At a conference at New York University in March, philosopher Raphaël Millière of Columbia University offered yet another jaw-dropping example of what LLMs can do. The models had already demonstrated the ability to write computer code, which is impressive but not too surprising because there is so much code out there on the Internet to mimic. Millière went a step further and showed that GPT can execute code, too, however. The philosopher typed in a program to calculate the 83rd number in the Fibonacci sequence. “It’s multistep reasoning of a very high degree,” he says. And the bot nailed it. When Millière asked directly for the 83rd Fibonacci number, however, GPT got it wrong: this suggests the system wasn’t just parroting the Internet. Rather it was performing its own calculations to reach the correct answer.
Although an LLM runs on a computer, it is not itself a computer. It lacks essential computational elements, such as working memory. In a tacit acknowledgement that GPT on its own should not be able to run code, its inventor, the tech company OpenAI, has since introduced a specialized plug-in—a tool ChatGPT can use when answering a query—that allows it to do so. But that plug-in was not used in Millière’s demonstration. Instead he hypothesizes that the machine improvised a memory by harnessing its mechanisms for interpreting words according to their context—a situation similar to how nature repurposes existing capacities for new functions.

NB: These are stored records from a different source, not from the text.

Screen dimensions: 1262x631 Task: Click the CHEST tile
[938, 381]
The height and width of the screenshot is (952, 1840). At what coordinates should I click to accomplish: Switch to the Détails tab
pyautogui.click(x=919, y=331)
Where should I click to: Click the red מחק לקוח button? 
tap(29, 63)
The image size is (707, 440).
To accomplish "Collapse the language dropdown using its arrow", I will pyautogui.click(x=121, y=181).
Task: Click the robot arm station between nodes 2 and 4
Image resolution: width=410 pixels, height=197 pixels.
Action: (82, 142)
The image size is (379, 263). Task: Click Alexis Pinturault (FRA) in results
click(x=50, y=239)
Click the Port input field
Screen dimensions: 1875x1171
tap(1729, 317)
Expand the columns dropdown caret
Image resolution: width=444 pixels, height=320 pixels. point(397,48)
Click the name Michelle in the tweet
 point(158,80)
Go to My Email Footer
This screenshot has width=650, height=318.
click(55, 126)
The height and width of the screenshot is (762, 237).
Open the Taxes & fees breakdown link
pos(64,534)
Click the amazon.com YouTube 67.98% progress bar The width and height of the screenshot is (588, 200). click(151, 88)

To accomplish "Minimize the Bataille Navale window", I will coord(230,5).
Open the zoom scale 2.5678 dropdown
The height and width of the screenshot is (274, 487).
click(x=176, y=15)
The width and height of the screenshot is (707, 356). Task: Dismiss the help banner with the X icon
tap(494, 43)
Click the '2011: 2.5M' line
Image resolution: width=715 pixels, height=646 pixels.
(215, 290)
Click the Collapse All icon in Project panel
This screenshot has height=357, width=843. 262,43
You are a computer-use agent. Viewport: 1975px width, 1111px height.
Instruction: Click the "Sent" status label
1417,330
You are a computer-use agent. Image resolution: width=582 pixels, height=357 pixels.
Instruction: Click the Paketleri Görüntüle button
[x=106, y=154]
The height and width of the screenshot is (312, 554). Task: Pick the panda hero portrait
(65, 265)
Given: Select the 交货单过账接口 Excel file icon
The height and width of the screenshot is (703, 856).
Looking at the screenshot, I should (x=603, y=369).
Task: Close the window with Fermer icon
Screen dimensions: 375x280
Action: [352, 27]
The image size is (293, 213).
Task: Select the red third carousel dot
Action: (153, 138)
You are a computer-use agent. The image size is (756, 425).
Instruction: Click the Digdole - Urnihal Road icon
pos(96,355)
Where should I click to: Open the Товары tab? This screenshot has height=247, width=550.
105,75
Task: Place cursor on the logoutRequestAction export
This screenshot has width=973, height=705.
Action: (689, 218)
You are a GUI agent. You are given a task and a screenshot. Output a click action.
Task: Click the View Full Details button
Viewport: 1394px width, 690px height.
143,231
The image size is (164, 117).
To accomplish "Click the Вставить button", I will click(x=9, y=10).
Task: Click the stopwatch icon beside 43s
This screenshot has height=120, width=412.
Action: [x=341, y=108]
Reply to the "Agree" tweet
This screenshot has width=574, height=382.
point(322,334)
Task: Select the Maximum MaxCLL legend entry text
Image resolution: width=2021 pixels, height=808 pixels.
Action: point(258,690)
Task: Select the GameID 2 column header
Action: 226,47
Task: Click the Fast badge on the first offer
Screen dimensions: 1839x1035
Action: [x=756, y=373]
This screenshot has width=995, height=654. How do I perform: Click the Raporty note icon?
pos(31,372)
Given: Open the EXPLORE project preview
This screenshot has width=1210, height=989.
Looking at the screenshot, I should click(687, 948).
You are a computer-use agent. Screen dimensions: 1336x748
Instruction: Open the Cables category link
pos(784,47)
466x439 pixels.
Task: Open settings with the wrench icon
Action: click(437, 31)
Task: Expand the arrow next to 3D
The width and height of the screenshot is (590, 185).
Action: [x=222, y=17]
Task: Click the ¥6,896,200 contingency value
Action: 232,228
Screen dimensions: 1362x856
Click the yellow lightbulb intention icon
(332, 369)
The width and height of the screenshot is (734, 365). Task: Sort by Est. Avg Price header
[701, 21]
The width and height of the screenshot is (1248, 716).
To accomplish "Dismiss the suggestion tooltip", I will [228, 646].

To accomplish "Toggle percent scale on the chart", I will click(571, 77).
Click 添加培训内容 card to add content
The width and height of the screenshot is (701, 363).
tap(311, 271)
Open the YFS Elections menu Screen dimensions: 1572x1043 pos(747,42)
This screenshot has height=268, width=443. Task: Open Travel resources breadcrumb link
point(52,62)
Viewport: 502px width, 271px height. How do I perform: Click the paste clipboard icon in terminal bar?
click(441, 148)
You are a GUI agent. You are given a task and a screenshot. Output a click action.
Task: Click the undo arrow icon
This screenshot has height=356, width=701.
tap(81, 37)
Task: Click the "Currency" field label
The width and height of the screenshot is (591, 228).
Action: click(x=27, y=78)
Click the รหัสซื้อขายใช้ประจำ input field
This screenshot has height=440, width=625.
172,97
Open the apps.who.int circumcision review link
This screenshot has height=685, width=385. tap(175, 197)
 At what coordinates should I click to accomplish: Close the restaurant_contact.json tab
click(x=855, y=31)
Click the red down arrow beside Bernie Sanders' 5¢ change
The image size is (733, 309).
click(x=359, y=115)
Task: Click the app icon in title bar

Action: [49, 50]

This impromptu ability demonstrates that LLMs develop an internal complexity that goes well beyond a shallow statistical analysis. Researchers are finding that these systems seem to achieve genuine understanding of what they have learned. In one study presented last week at the International Conference on Learning Representations (ICLR), doctoral student Kenneth Li of Harvard University and his AI researcher colleagues—Aspen K. Hopkins of the Massachusetts Institute of Technology, David Bau of Northeastern University, and Fernanda Viégas, Hanspeter Pfister and Martin Wattenberg, all at Harvard—spun up their own smaller copy of the GPT neural network so they could study its inner workings. They trained it on millions of matches of the board game Othello by feeding in long sequences of moves in text form. Their model became a nearly perfect player.